Consumer staples, filled with names of packaged food and beverage companies, as well as grocers and other retailers that sell those products, have also been hammered by the "Amazon effect." The e-commerce giant has caused a tidal wave of angst among companies involved in the distribution of consumer goods, creating winners and losers in the real world of stores, supply chains and brand names.
So far, as analysts have pointed out, the winners this year have been led by the growth-oriented stocks, and value has struggled to keep up.
Value investors may have begun their hunting for the season, however. In the more recent three-month period, telecom is up 3 per cent, while energy is up 5 per cent and consumer staples are breaking even.
At Validea, we have created model portfolios based on the investment strategies of some of history's most successful stock pickers, and many of them use an approach that hunts for value. Here are some picks from among the market's worst sectors.
You can go down the list of beaten-down retail operators, but CVS, the retail pharmacy and health-care company, may have some promise for value investors.

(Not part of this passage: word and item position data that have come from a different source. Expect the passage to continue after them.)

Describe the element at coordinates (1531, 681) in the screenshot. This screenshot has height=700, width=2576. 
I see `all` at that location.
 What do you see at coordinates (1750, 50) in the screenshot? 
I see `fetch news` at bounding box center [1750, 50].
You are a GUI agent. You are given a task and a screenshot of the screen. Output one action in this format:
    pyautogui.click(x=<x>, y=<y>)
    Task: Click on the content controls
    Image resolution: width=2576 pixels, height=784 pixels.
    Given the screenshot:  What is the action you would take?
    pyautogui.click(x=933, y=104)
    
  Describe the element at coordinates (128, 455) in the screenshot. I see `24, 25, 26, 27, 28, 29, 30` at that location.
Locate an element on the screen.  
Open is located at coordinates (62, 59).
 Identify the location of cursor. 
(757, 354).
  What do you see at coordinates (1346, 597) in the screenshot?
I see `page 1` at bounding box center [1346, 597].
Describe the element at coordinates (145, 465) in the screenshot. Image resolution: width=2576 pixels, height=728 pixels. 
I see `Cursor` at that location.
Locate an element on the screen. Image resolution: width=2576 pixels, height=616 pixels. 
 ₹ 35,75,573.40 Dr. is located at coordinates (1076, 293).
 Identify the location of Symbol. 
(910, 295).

The stock trades around $74, down from a 52-week high of $88, and three of my models, including the model based on Joel Greenblatt's Magic Formula, rank the stock highly. Mr. Greenblatt, an author and successful money manager, developed a two-step value approach looking for firms with high earnings yields and high returns on capital. CVS is the 28th highest scoring name in the U.S. market based on the combination of earnings yield and return on capital.
This telecommunications giant fits the investing portfolio tracking the style of James O'Shaughnessy, an investor who uses quantitative analysis to find mispriced stocks. Shares of AT&T are down 15 per cent this year near a 52-week low, and investors may be more attracted to it for the hefty 5.4 per cent dividend. The stock could get a boost, however, if the deal for Time Warner finally makes it through antitrust scrutiny.
Finally, in the energy sector, Frontline is in the business of shipping oil and petroleum products. It fits the model tracking James Piotroski, an accounting professor who developed and tested a model that combined a value component with account-based improvement metrics. Some of the criteria the model flags are a high book-to-price ratio (i.e. a low valuation) and gross margins that are expanding year over year rather than contracting. The shares of Frontline are down 16 per cent year-to-date, but over the past month they are up more than 10 per cent.
After a long slumber for value, investors may be finally waking up to this group of unloved, discounted names.